Os resultados deixam claro que a privação de sono tem um impacto grande sobre a capacidade de atenção. Pacientes que não dormiram performaram muito pior em ambas as avaliações. Alguns nem mesmo notaram parte dos estímulos visuais e auditivos que receberam. Além disso, os pesquisadores observaram mudanças fisiológicas importantes nos lapsos de atenção.

Pedro Genta, médico do Instituto do Coração do Hospital das Clínicas da USP, afirma que a privação de sono força cada vez mais o cérebro a dormir. Segundo o especialista, a pressão por descanso na fisiologia do cérebro é muito grande e, quando o cenário se prolonga, o cérebro pode começar a adotar alguns comportamentos típicos do período de sono. “É como se tivéssemos micro-sonos sem notar ao longo do dia”, afirma.

A mais relevante das alterações observadas no novo estudo foi no comportamento do licor, que começa a fluir para fora do cérebro nos momentos de desatenção. A mudança também é acompanhada por menores taxas de respiração e batimentos cardíacos e contração das pupilas. Segundo os autores do trabalho, essa é uma evidência de que, com pouco sono, o cérebro tenta restaurar suas funções ao longo da vigília da maneira que for possível.

Especialistas alertam que a falta de sono adequado pode trazer consequências graves para a saúde. Entre elas, sonolência e desatenção que podem causar desde simples inconvenientes no dia seguinte até acidentes graves de trânsito. Além disso, dormir pouco também pode provocar alterações metabólicas, favorecer o adoecimento e reduzir a imunidade.

Entre as consequências mais importantes da falta de sono está a obesidade e os problemas de saúde metabólicos, como a diabetes. Em um estudo conduzido na Grécia, cientistas entrevistaram mais de 2.000 estudantes de medicina e observaram que uma qualidade de sono baixa está associada com um risco aumento em 86% de obesidade e sobrepeso. Essa relação se dá porque sem dormir os mecanismos de fome e saciedade ficam mal regulados.

Por outro lado, os especialistas concordam que algumas mudanças de hábito podem ser suficientes para que muitas pessoas tenham noites mais agradáveis e energizantes. Essas práticas são conhecidas como higiene do sono, e incluem o estabelecimento de horários regulares de deitar e levantar da cama, a criação de um ambiente confortável -sem sons altos e com o mínimo de luz- e uma alimentação equilibrada e livre de estimulantes, como a cafeína, pela noite.

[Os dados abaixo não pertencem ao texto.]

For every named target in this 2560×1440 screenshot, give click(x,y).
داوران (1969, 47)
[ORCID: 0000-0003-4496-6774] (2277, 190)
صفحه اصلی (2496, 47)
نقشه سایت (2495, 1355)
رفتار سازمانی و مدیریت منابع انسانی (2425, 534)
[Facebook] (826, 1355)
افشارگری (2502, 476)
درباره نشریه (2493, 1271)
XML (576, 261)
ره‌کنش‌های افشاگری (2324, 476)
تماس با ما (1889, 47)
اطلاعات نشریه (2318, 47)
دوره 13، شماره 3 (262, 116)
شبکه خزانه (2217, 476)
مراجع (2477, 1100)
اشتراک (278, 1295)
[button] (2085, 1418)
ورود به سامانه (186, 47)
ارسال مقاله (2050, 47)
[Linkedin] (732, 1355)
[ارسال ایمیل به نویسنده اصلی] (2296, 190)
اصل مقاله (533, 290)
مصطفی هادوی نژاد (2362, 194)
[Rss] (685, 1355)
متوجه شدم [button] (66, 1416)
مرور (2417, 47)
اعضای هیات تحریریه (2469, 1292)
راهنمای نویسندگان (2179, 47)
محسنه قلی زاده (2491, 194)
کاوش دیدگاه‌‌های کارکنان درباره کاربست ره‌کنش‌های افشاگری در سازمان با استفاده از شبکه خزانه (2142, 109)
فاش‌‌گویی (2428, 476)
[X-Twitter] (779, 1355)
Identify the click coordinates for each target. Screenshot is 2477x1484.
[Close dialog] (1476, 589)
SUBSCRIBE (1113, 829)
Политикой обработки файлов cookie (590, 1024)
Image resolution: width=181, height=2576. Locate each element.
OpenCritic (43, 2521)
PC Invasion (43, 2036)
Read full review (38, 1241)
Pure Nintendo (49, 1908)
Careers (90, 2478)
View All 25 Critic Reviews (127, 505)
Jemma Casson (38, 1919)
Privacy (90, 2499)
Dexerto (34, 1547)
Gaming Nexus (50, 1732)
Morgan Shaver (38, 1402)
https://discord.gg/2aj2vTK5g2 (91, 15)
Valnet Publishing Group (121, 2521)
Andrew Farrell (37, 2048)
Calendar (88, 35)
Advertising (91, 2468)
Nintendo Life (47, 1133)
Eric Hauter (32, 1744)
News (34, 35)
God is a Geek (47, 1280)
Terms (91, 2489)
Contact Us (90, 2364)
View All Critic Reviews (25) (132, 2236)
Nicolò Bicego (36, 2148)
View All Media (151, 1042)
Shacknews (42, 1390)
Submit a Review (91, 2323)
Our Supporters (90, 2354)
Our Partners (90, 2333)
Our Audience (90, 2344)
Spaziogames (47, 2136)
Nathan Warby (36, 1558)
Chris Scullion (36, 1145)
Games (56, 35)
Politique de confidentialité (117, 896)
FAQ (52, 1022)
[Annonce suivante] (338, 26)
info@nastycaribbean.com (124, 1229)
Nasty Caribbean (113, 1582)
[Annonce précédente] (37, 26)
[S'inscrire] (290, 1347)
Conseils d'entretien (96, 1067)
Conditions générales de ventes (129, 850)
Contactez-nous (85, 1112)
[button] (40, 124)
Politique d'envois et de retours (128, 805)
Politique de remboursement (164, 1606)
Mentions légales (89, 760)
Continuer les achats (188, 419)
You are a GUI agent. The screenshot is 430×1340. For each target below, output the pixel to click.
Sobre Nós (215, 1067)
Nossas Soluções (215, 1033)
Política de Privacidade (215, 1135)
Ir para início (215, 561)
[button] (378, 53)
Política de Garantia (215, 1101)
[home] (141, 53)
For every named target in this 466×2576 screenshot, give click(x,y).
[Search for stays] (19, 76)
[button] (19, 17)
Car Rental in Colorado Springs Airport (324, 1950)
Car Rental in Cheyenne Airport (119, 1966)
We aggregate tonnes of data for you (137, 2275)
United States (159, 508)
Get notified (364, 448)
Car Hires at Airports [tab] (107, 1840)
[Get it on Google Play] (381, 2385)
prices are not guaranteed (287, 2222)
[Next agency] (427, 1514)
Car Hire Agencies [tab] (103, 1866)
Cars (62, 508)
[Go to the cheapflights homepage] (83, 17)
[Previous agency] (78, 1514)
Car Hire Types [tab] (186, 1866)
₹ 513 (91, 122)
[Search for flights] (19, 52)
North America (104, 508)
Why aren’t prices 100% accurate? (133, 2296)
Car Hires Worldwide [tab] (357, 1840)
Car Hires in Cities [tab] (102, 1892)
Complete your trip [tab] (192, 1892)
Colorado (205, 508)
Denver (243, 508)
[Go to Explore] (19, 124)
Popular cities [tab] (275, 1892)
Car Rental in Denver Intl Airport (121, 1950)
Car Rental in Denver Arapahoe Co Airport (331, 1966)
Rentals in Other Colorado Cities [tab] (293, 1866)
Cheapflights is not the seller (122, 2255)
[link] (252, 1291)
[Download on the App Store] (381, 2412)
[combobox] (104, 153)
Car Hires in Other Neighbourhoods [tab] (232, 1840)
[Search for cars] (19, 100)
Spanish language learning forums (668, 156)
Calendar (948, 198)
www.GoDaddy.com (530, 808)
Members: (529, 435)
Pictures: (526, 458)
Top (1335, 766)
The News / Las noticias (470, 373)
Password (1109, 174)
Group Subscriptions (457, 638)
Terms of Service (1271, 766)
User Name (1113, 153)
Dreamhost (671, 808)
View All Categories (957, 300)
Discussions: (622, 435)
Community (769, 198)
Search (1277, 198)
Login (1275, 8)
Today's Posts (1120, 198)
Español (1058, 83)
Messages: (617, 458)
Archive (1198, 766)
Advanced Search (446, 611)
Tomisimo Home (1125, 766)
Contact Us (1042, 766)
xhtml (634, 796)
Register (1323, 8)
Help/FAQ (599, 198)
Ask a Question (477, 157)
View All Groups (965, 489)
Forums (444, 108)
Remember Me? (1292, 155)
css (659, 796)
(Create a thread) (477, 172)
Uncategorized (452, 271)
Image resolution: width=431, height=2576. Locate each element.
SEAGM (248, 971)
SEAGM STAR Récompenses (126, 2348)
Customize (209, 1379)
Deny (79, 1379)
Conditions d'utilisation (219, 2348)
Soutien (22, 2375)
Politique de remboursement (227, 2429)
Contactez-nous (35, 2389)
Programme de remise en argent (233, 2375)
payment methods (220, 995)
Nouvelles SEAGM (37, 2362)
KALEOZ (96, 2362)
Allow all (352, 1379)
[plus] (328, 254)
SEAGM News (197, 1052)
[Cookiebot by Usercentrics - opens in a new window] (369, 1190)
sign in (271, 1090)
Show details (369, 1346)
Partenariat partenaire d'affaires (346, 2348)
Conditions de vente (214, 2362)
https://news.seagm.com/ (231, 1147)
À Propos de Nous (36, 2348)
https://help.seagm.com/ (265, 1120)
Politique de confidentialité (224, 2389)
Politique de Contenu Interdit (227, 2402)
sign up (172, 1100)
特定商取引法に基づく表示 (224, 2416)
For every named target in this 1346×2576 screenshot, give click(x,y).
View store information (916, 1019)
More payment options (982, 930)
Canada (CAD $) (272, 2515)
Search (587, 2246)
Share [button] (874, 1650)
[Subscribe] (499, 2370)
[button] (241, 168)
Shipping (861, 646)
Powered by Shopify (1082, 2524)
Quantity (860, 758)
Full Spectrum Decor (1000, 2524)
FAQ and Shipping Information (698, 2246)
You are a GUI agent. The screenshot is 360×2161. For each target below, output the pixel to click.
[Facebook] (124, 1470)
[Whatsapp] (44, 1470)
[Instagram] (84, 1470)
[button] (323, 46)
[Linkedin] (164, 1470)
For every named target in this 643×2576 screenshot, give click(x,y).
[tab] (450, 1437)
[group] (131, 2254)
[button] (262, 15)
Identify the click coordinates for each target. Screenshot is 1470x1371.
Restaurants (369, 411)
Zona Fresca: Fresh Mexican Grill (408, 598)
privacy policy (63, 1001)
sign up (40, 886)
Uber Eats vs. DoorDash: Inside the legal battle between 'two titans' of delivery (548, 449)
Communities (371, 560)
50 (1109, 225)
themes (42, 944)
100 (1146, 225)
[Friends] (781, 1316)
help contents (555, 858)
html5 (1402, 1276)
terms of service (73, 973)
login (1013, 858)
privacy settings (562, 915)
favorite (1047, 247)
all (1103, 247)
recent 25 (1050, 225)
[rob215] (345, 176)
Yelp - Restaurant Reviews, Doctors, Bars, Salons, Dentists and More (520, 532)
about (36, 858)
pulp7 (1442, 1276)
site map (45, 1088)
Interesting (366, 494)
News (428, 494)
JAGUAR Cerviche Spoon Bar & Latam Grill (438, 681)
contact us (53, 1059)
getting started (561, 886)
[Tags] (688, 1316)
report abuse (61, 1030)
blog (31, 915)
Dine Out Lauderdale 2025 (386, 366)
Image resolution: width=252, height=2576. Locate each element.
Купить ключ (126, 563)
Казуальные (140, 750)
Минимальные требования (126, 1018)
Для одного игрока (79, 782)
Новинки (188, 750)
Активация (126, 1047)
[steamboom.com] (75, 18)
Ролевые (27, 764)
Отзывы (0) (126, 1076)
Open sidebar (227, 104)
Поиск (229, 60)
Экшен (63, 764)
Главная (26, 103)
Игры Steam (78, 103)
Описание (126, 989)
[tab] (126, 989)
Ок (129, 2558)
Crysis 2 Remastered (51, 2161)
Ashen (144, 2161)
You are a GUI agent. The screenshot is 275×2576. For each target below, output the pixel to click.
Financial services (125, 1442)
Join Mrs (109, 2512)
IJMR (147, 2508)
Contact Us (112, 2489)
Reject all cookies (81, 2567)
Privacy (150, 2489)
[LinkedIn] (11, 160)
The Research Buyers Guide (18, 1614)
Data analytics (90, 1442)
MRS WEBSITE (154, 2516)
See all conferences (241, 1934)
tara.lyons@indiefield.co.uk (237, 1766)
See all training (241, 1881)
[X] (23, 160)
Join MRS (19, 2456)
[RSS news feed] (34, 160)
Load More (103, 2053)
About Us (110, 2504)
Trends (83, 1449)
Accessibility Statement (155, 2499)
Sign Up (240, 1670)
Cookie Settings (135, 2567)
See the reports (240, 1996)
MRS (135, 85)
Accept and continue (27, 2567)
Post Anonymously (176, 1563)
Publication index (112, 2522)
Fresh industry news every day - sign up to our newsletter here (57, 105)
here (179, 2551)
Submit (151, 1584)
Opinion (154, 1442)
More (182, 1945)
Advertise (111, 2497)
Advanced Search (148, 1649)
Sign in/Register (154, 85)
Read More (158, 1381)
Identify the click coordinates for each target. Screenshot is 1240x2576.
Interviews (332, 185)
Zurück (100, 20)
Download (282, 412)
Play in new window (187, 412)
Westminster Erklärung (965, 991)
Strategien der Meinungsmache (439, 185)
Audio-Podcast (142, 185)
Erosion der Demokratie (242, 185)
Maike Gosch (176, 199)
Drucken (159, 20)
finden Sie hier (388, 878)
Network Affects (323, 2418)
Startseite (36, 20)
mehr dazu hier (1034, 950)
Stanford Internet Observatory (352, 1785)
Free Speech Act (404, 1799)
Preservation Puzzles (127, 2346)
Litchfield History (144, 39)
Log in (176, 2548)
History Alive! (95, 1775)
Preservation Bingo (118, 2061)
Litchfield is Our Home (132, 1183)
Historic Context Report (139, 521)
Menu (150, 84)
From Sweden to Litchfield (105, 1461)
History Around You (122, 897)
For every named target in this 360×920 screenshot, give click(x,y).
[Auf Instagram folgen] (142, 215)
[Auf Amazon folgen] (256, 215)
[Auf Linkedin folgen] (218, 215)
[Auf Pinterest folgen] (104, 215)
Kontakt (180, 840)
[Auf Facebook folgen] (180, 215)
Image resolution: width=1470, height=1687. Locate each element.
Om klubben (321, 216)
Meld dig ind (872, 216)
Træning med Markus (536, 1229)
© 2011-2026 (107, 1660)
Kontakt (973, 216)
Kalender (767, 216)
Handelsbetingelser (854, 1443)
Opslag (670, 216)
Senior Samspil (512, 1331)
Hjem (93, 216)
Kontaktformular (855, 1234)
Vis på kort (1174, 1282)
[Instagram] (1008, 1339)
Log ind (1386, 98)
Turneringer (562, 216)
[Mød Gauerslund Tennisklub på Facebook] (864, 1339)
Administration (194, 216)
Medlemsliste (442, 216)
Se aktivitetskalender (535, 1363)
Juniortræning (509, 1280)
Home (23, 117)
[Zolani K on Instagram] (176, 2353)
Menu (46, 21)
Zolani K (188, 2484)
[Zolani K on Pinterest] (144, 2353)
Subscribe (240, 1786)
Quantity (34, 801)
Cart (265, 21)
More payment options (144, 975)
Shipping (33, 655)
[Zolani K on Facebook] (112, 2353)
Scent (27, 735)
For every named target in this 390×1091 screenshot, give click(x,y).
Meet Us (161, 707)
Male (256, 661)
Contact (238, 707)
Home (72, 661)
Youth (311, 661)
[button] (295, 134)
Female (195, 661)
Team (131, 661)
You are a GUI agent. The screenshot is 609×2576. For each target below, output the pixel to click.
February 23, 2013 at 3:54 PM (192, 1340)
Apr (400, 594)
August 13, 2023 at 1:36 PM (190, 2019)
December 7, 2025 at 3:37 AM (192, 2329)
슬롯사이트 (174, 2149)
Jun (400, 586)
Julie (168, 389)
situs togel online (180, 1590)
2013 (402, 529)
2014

Além disso, a higiene do sono também receita o afastamento das telas por cerca de uma hora antes de ir para a cama. Um estudo publicado na revista científica Plos One avaliou por meio de questionário o sono de mais de 4.500 estudantes chineses. Além disso, os pesquisadores mensuraram a intensidade do uso de celular entre os discentes. Os resultados mostram que há um impacto negativo dos portáteis na capacidade desses jovens dormirem à noite.

Mas o mesmo estudo também mostrou que a prática de atividade física é capaz de mediar essa relação, reduzindo os efeitos nocivos dos smartphones no cotidiano das pessoas. De acordo com os resultados, a prática de exercícios é outra medida que pode ser adotada por quem busca uma melhoria na qualidade do descanso noturno, que ainda traz de bônus efeitos positivos em outras áreas da saúde.

Mas quando nada parece adiantar, especialistas alertam que algumas pessoas sofrem de distúrbios do sono que não podem ser resolvidos com simples mudanças de rotina. Nesses casos, é preciso consultar um médico que poderá dar início a um tratamento mais adequado da questão.